The process of keeping an eye on Harrison brought no results. When he wished to behave himself well, he could. On such occasions Sandford and Merton were literally not in it with him, and the hero of a Sunday school story would simply have refused to compete. But Nemesis, as the poets tell us, though no sprinter, manages, like the celebrated Maisie, to get right there in time. Give her time, and she will arrive. She arrived in the case of Harrison. One morning, about a fortnight after the house match incident, Harrison awoke with a new sensation. At first he could not tell what exactly this sensation was, and being too sleepy to discuss nice points of internal emotion with himself, was just turning over with the intention of going to sleep again, when the truth flashed upon him. The sensation he felt was loneliness, and the reason he felt lonely was because he was the only occupant of the dormitory. To right and left and all around were empty beds.
As he mused drowsily on these portents, the distant sound of a bell came to his ears and completed the cure. It was the bell for chapel. He dragged his watch from under his pillow, and looked at it with consternation. Four minutes to seven. And chapel was at seven. Now Harrison had been late for chapel before. It was not the thought of missing the service that worried him. What really was serious was that he had been late so many times before that Merevale had hinted at serious steps to be taken if he were late again, or, at any rate, until a considerable interval of punctuality had elapsed.
That threat had been uttered only yesterday, and here he was in all probability late again.
There was no time to dress. He sprang out of bed, passed a sponge over his face as a concession to the decencies, and looked round for something to cover his night-shirt, which, however suitable for dormitory use, was, he felt instinctively, scarcely the garment to wear in public.
Fate seemed to fight for him. On one of the pegs in the wall hung a mackintosh, a large, blessed mackintosh. He was inside it in a moment.

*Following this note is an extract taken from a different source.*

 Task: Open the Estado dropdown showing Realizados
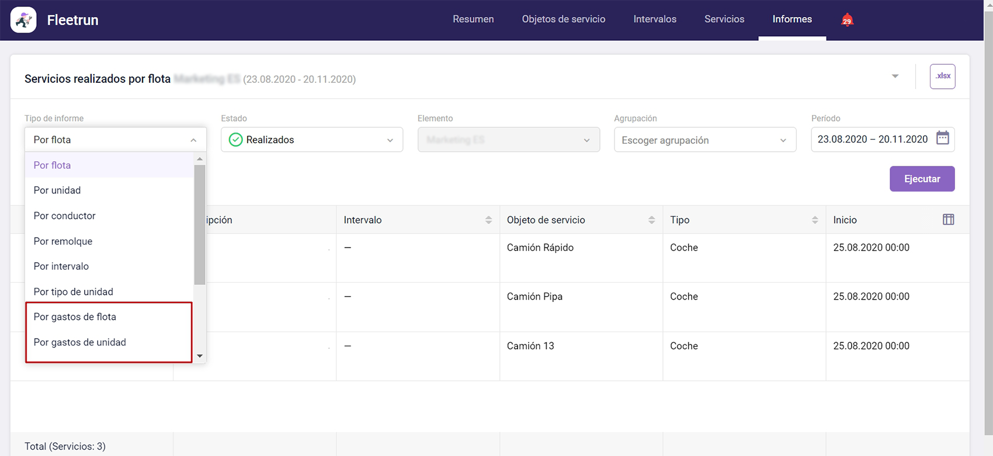[x=311, y=140]
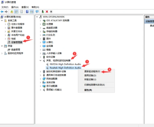The width and height of the screenshot is (154, 127).
Task: Click the scan for hardware changes monitor icon
Action: point(37,12)
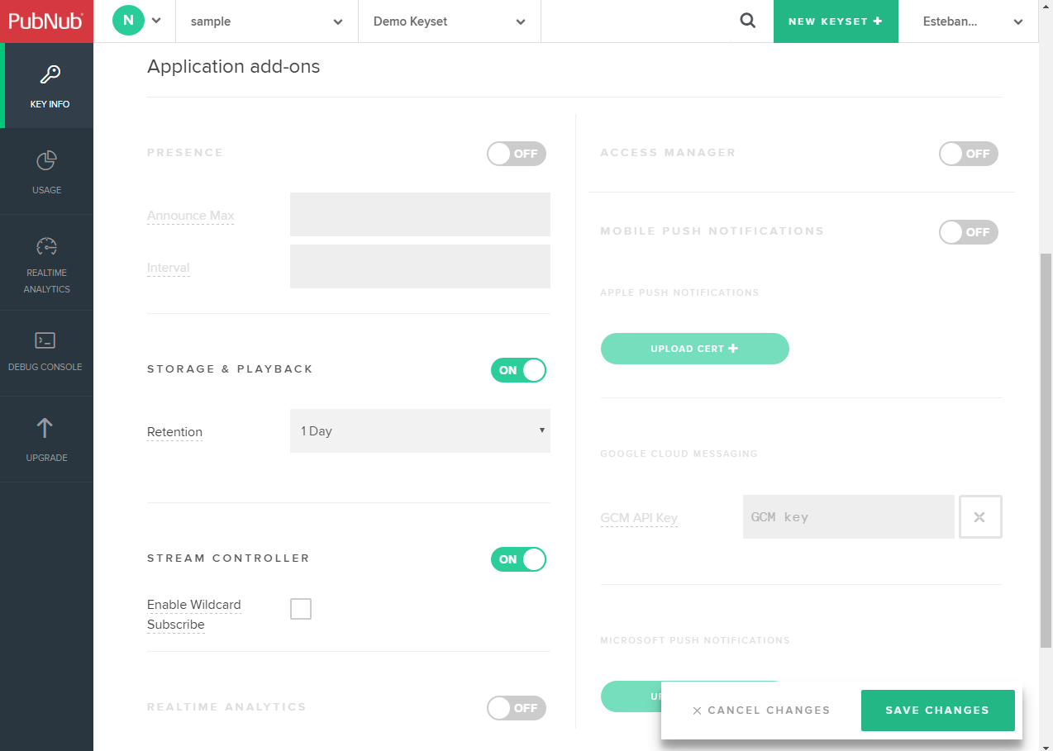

Four minutes later he rushed into his place in chapel.
The short service gave him some time for recovering himself. He left the building feeling a new man. His costume, though quaint, would not call for comment. Chapel at St. Austin’s was never a full-dress ceremony. Mackintoshes covering night-shirts were the rule rather than the exception.
But between his costume and that of the rest there was this subtle distinction. They wore their own mackintoshes. He wore somebody else’s.
The bulk of the school had split up into sections, each section making for its own house, and Merevale’s was already within sight, when Harrison felt himself grasped from behind. He turned, to see Graham.
“Might I ask,” enquired Tony with great politeness, “who said you might wear my mackintosh?”
Harrison gasped.
“I suppose you didn’t know it was mine?”
“No, no, rather not. I didn’t know.”
“And if you had known it was mine you wouldn’t have taken it, I suppose?”
“Oh no, of course not,” said Harrison. Graham seemed to be taking an unexpectedly sensible view of the situation.
“Well,” said Tony, “now that you know it is mine, suppose you give it up.”
“Give it up!”
“Yes; buck up. It looks like rain, and I mustn’t catch cold.”
“But, Graham, I’ve only got on——”
“Spare us these delicate details. Mack up, please. I want it.”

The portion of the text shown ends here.